In Ghost Colours by Cut Copy (Review)

You can listen to these songs twenty times and still not hear all of the sonic details contained therein.
In Ghost Colours - Cut Copy

Going into this past week, I was fully prepared to label M83’s Saturdays=Youth as the finest “shameless ’80s appropriation album” that I’ve heard so far this year. But as much as I like Saturdays=Youth — indeed, it’s my favorite thing that Anthony Gonzalez and Co. have done to date — the simple fact is that Australia’s Cut Copy outdoes M83 at practically every turn.

However, one can really only describe the band’s latest — In Ghost Colours — as a “shameless ’80s appropriation” at the most cursory level.

There’s no denying that Dan Whitford, Tim Hoey, and Mitchell Scott have a great and undying love for the likes of Depeche Mode, Erasure, The Yaz, Human League, and of course, New Order. You can hear said love singing out in every arpeggiated synth line, every gorgeous call out, every ghostly wisp of a vocoder, every perfectly programmed beat, and every time Whitford sings in that delightfully deadpan voice of his about unrequited love, youthful lust for life, and the joys of exorcising and fulfilling such things out there on the dance floor.

However, Cut Copy’s sound is far more mercurial than that. The fifteen songs on In Ghost Colours are dense, man. You can listen to them twenty times and you still won’t hear all of the sonic details contained therein. What’s more, the band weaves in other genres beyond just the ’80s-influenced synth and dance-pop that are their music’s most obvious features.

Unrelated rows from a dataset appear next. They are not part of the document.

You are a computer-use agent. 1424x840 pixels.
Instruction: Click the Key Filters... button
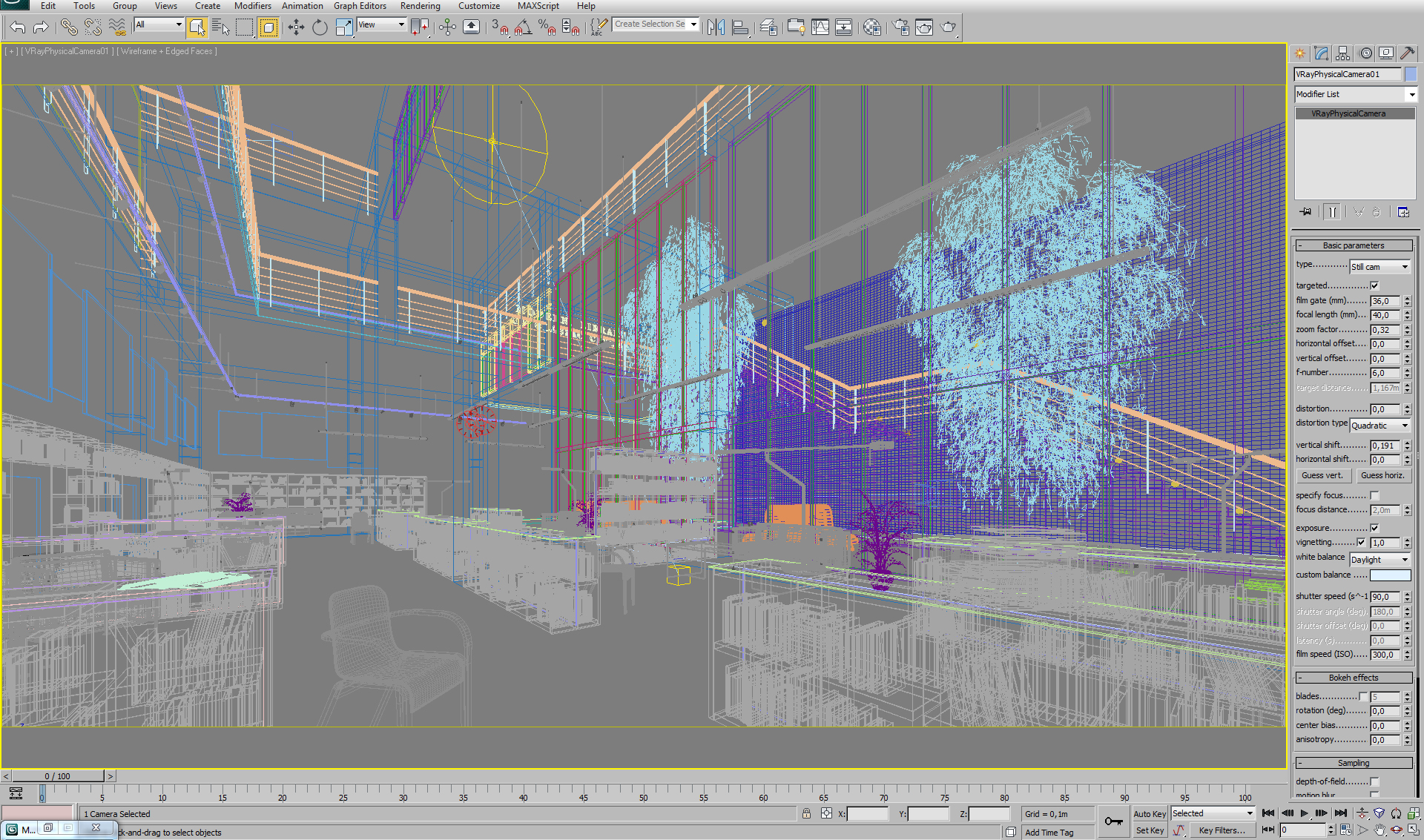(x=1222, y=830)
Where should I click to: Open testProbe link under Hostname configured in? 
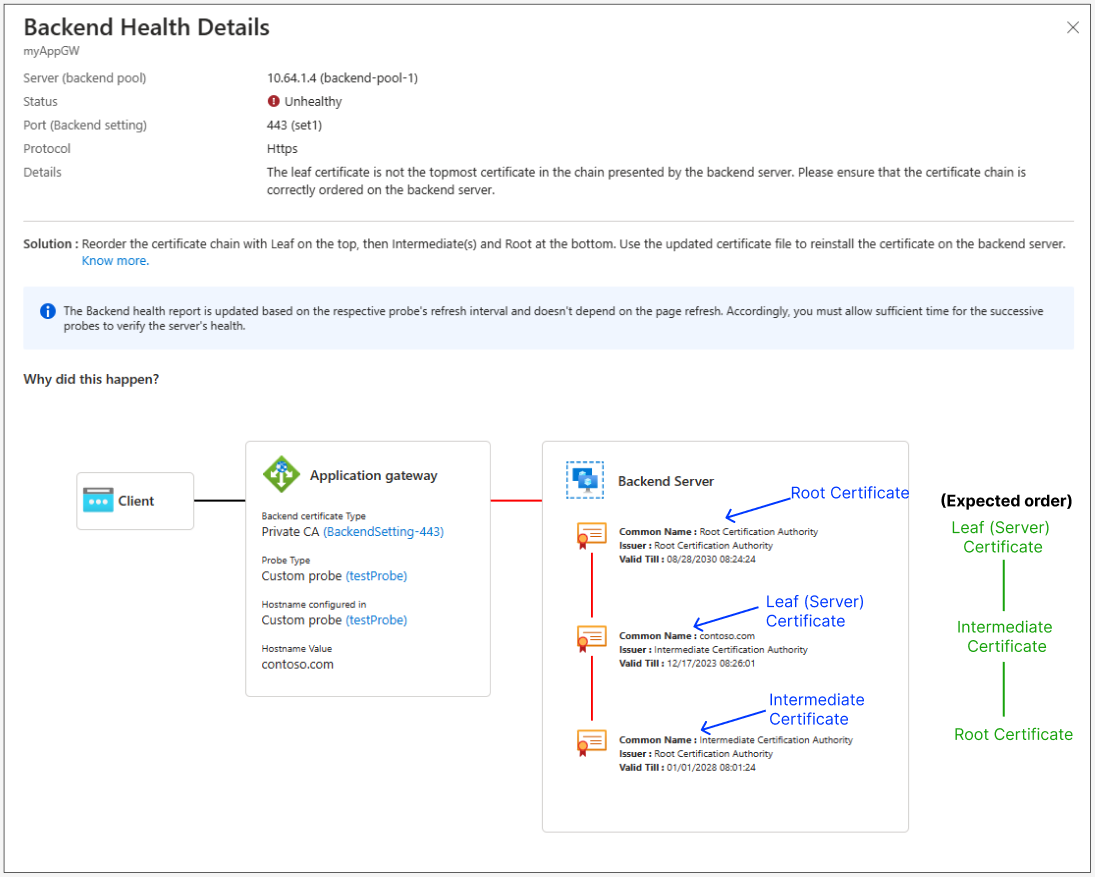tap(376, 620)
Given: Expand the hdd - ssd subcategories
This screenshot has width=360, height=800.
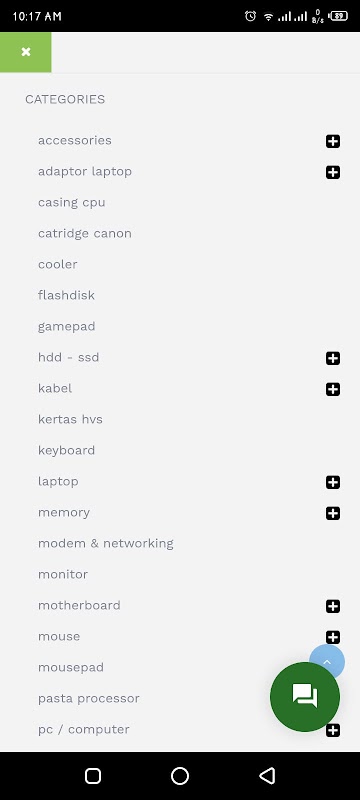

There are bits of trance-y ambient and psychedelia drifting throughout the album, such as on segues like “We Fight for Diamonds” and “Voice In Quartz.” And there are some tracks that are, for all intents and purposes, out and out rockers. “Unforgettable Season” and “Midnight Runner” are more Ric Ocasek than Bernard Sumner, and “So Haunted” bounces back and forth between shoegazer-y buzzsaw guitars, and more psych-y, spaced out, and acoustic driven sections.

But ultimately, everything comes back to the dance floor, shrouded in smoke, bathed in strobes, and filled with sweaty writhing bodies. The album begins with the lovely trifecta of “Feel The Love,” “Out There On The Ice,” and “Lights & Music,” and it’s almost impossible to resist the band’s call to join them out there amidst the pulsing masses.

That’s why I find this album so fetching. As you listen to In Ghost Colours, you continually get the sense that the band made this album for their own pleasure as much as anyone else’s, and perhaps even moreso. What else can explain sounds this jubilant and exultant?

Yes, the trio expresses much of that joy by referencing and hitting on a lot of time-honored standards from a very defined moment in music history, one that’s been mined countless times by countless others — and there’s bound to be a lot of nostalgia packed into that approach. However, there’s never a sense that the band is simply wallowing in said nostalgia, or using it merely for its own sake. Rather, they’ve taken an obvious love of the past, and are using it to paint exciting new possibilities.

However you want to describe it, the result is an album that feels retro only in that it sounds like the futuristic dreams and visions of those past artists fully realized. And it does so without sacrificing any fun, emotion, or heart. I can’t even begin to count the number of times that I’ve been listening to the disc only to suddenly jump up from my chair and start swaying to the beat, or begin pantomiming a keytar. Which is as much proof as I need for In Ghost Colours’s greatness.